Simmons, a first-generation college student who returned to school to earn his bachelor’s degree in English Education from Fresno State in 2016, just started his first year as a full-time English teacher at Kingsburg High School this fall.

A self-described “terrible student” when he first started taking college classes, Simmons says he spent six years after high school “turning into something that I always detested, as a student. I was completely disengaged. I didn’t like being the student who hadn’t read the book. I didn’t like being the student who’d only show up once every three class periods. I didn’t really like what was happening.”

Even though he found English and other classes in the arts and humanities interesting, Simmons says the timing wasn’t yet right for him to be successful in college. He failed to find the motivation to show up. He got poor and incomplete grades. So he left to pursue a job, “to really sink my teeth into something and to learn what that feels like to commit to something,” he says.
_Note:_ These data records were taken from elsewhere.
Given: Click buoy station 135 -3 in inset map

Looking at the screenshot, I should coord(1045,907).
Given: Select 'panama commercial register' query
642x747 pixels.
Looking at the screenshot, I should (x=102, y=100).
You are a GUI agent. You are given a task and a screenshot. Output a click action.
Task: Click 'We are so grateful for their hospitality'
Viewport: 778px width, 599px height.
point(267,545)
So, you ask: What did you do for work?

“Industrial sales,” Simmons says. “Selling hardware and personal protective equipment for Fastenal in Salinas.”

What did that job look like?

“You know those Fresh Express salads? I took care of all their apron needs, hair net needs, batteries, nuts and bolts, anything.”
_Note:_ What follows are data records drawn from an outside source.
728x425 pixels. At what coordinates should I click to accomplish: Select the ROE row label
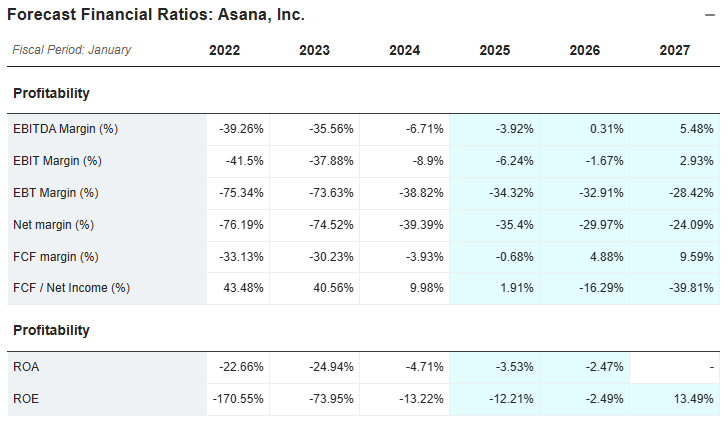click(27, 399)
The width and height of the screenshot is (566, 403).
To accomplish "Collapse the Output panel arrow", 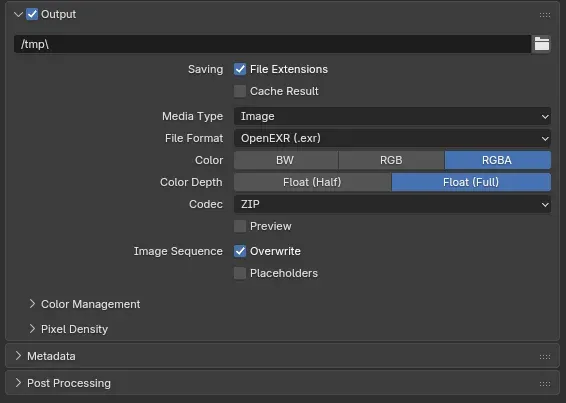I will pos(18,14).
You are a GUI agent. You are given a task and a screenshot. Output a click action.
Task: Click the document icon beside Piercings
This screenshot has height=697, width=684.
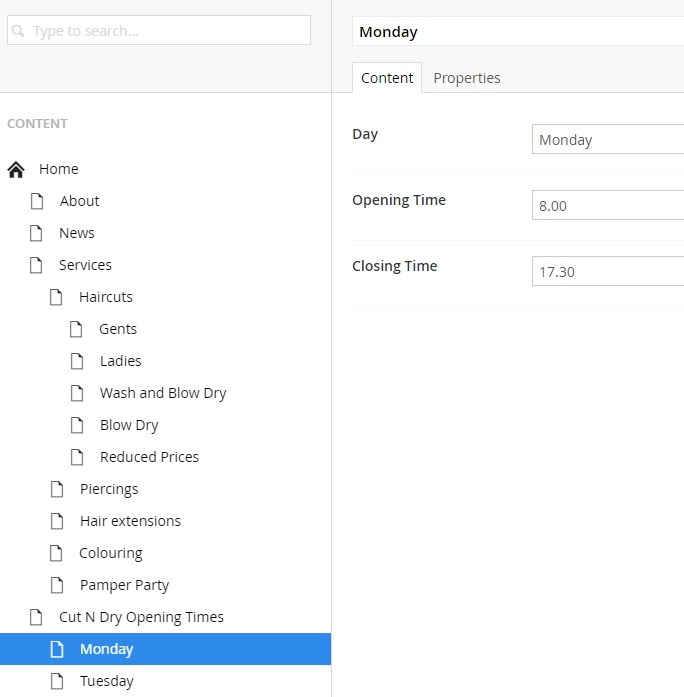57,489
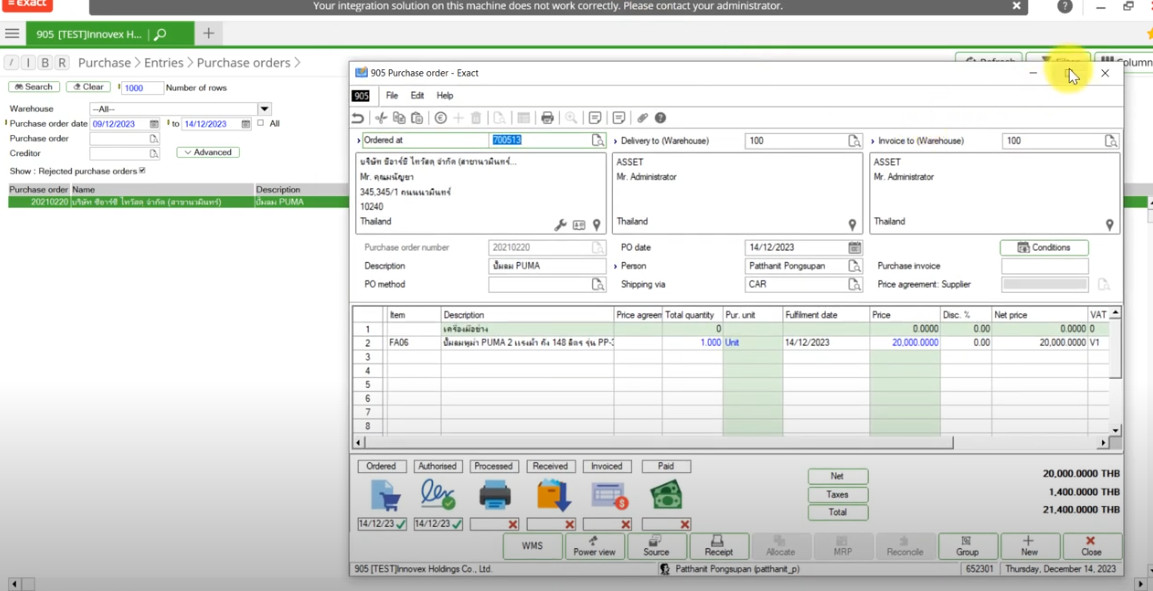Uncheck Show Rejected purchase orders checkbox

[x=142, y=171]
How exactly did you get into that line of work?

“I had a pulse.”

And you laugh together.

Then Simmons continues: “It was always a means to an end. Once I felt like it was time to move on, and I had a little bit of money saved, it made the whole transition back to school better.”

And what were you thinking about school that whole time you worked in sales?

“I thought, someday it sure would be nice to go back to Fresno State and have a do-over.”

And Simmons did. Coming back to Fresno State in the fall of 2015, he was a long shot to earn a spot in the English teaching credential program. Two and a half years later, he finished it.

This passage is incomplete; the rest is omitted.